Etheryte: If someone gives you a nonsense URL, the correct response is 404, not to try and guess what they could've maybe meant.
jgworks: Another weird thing is that `foo/` is a valid object name in s3, so you can have both `foo/` and `foo` be different files.
joeframbach: The "why would you want to do that?" section ought to be the very first paragraph. I spent half the article thinking, who the hell is collapsing `http://` into `http:/` until I had to deduce from context what this article even was about. The article starts in media res.
bensyverson: > It's not a contrived, academic, "gotcha post". This person is frustrated, and it's not hard to make that out.Where in the article do you get that impression? The closest I can see is "Sometimes it’s useful to have a separator between different parts of a path."I get the author's point that the zero-width behavior should be supported, and I don't begrudge them getting the word out. But in the end, if a technically correct syntax is not widely supported, you have to choose whether that syntax is actually something you can depend on.For example, RFC 3986 (URI) does not define a max length for the fragment (hash). It can be 2MB, it can be 16TB. I ran into the actual limits when I tried to store image data in the fragment and promptly crashed Safari (CVE-2013-0983). What did I do next? I abandoned that half-baked idea, because the amount of storage available for the fragment was completely undefined.
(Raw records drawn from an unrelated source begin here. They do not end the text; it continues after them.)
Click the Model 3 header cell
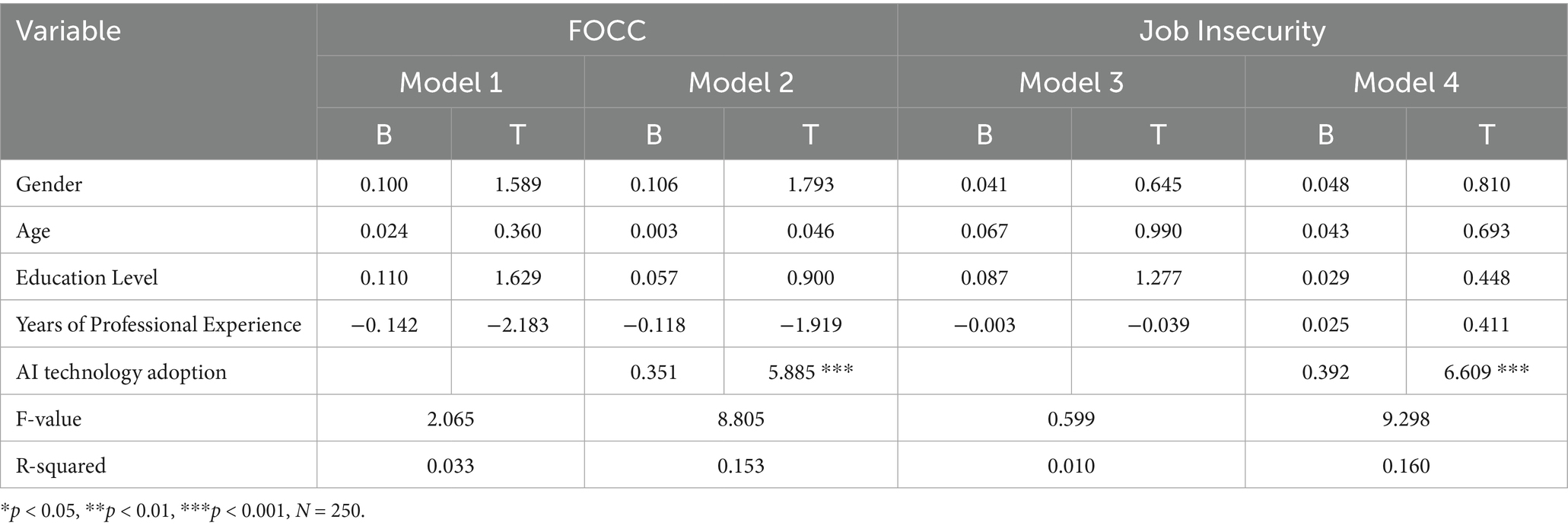Image resolution: width=1568 pixels, height=529 pixels. tap(1070, 82)
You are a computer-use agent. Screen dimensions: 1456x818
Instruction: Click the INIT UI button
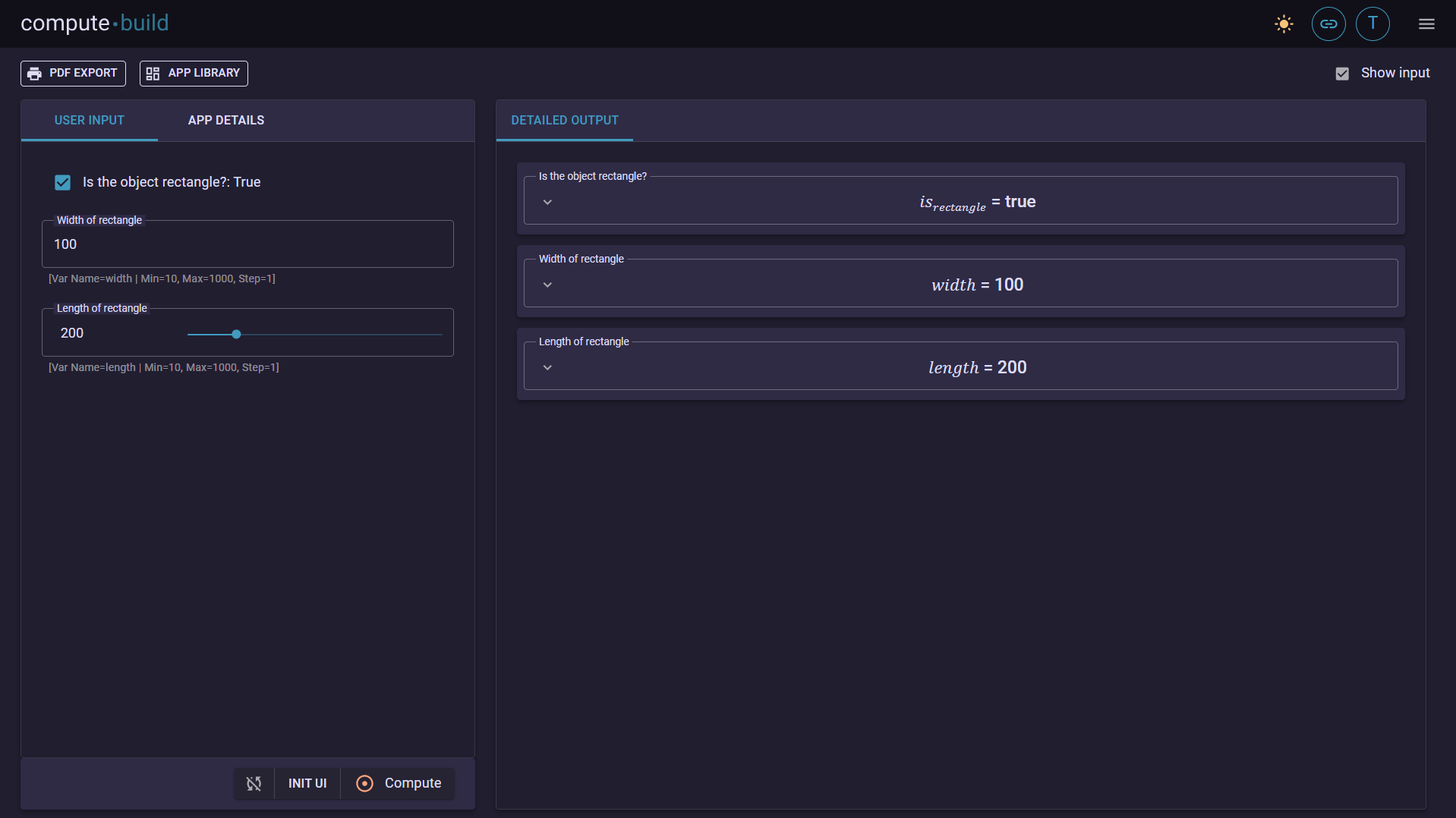(307, 783)
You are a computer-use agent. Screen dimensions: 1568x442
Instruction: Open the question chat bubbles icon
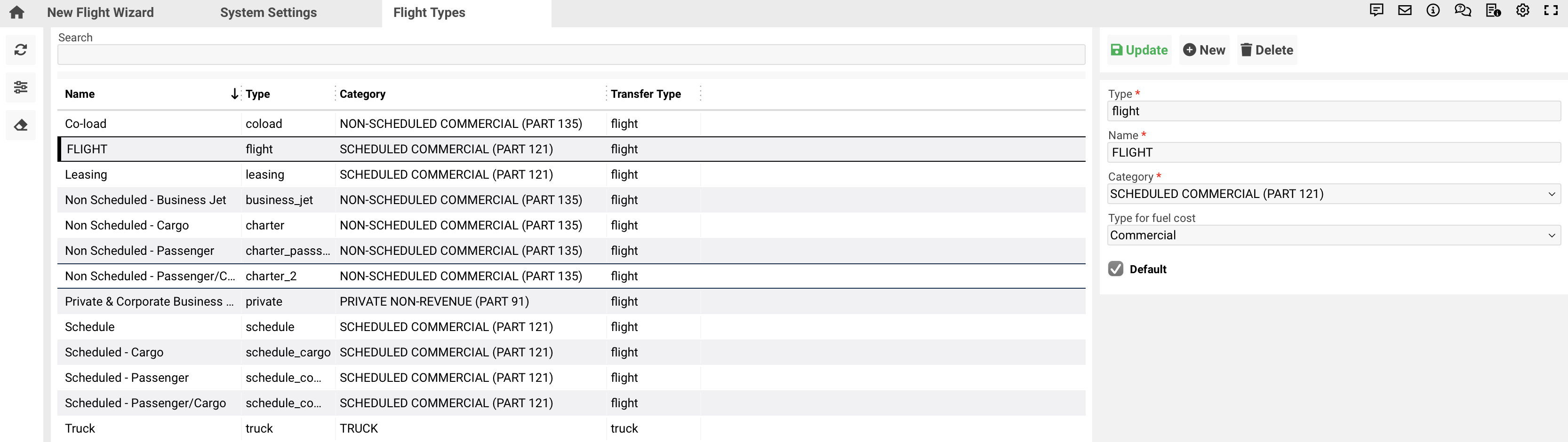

cxr: It's all over the article, culminating ultimately in the passage at the bottom, but that's beside the point: what evidence did you have that it was purely a "gotcha" post? Surely if you're allowed to take that (il)logical leap, then I'm allowed my reading? Or we can just not make any assumptions?> if a technically correct syntax is not widely supportedThe existence of notable outliers does not mean it's not widely supported. The most important implementations (browsers—i.e. those you don't have any control over) have no issues doing the right thing. Broken and broken-by-default middleware can at least be abandoned or reconfigured. Whether that should be necessary is another matter.> RFC 3986 (URI) does not define a max length for the fragment (hash). It can be 2MB, it can be 16TB. I ran into the actual limits when I tried to store image data in the fragment and promptly crashed Safari (CVE-2013-0983). What did I do next? I abandoned that half-baked ideaYou're right. That is a half-baked idea. And it's nothing like the author's frustration at not being able to rely on what's guaranteed by the spec.
yencabulator: I believe host can be empty. host = IP-literal / IPv4address / reg-name reg-name = *( unreserved / pct-encoded / sub-delims ) https://www.rfc-editor.org/rfc/rfc3986#section-3.2.2Of course, most software freely ignores RFCs when the end result "seems better".
tremon: Yes, the uri spec allows the host part to be empty. That's easily proven by showing that file:/// URIs are commonly preceded by three slashes, so the spec must allow for that. I referred to the wrong spec here.I was thinking of the http url spec. I looked up the current rfc for completeness sake: https://www.rfc-editor.org/rfc/rfc9110#section-4.2.1> A sender MUST NOT generate an "http" URI with an empty host identifier. A recipient that processes such a URI reference MUST reject it as invalid.
QuercusMax: `ls ///tmp///` works just fine on just about any system I'm familiar with.